**Your task:**
Could you rewrite the rows from the line containing "You are a computer-use agent. The" through the line containing "pos(201,402)", including the requests, with every answer coordinate scaled by 1.15 and rounded to a whole number (halves round up)? Give only those rows and leave the pictures out.

=== Entries supplied ===

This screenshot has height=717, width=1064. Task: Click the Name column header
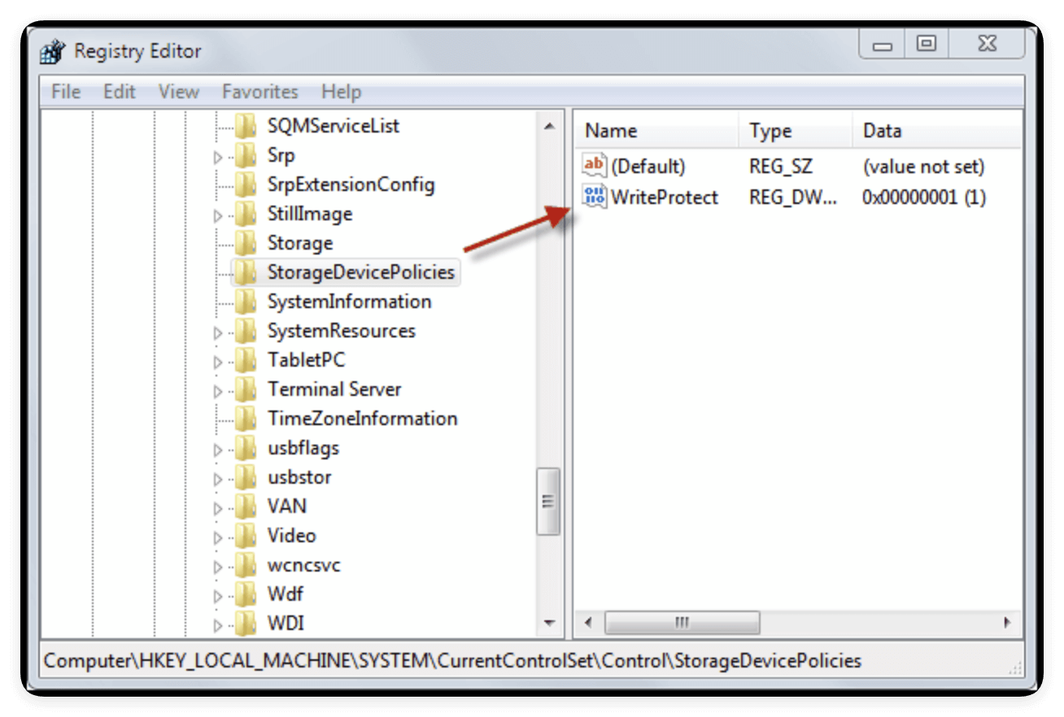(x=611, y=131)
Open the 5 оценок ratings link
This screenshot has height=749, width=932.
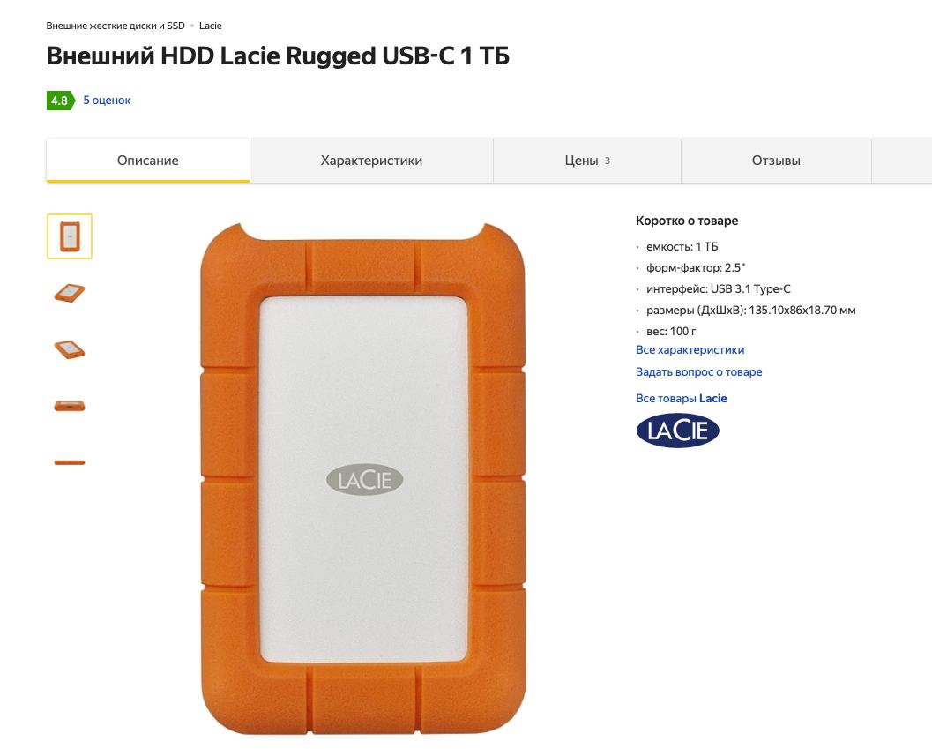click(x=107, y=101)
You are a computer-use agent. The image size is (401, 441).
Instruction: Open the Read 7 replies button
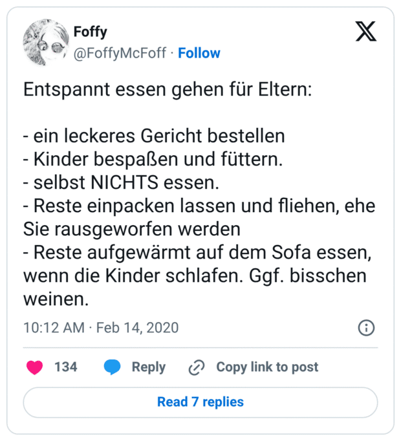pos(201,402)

===
=== Entries supplied ===

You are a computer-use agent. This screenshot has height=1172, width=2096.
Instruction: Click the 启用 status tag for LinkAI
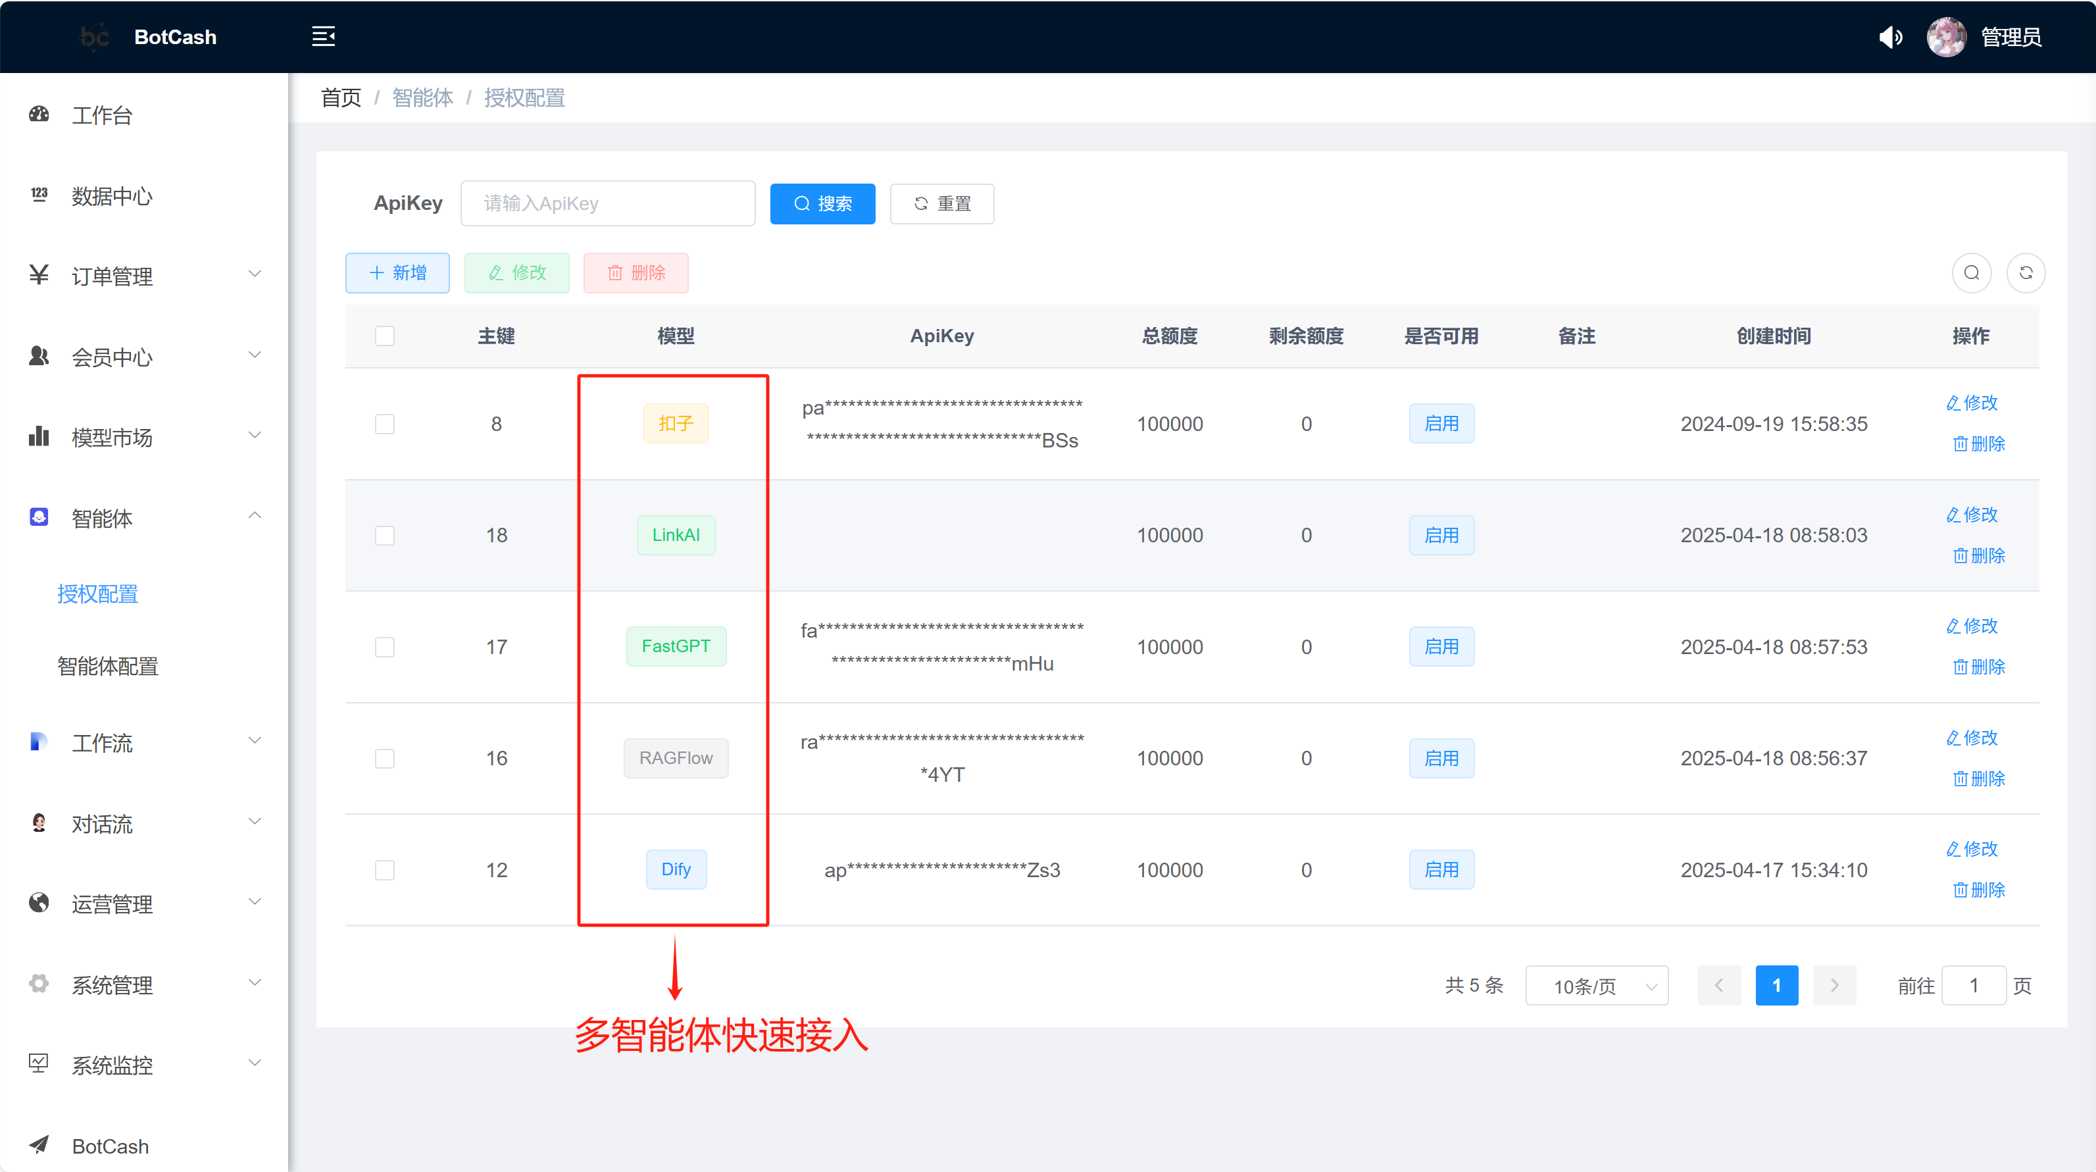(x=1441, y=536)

===

**Solution to the problem:**
You are a computer-use agent. The image size is (401, 441).
Instruction: Open the Read 7 replies button
pos(231,462)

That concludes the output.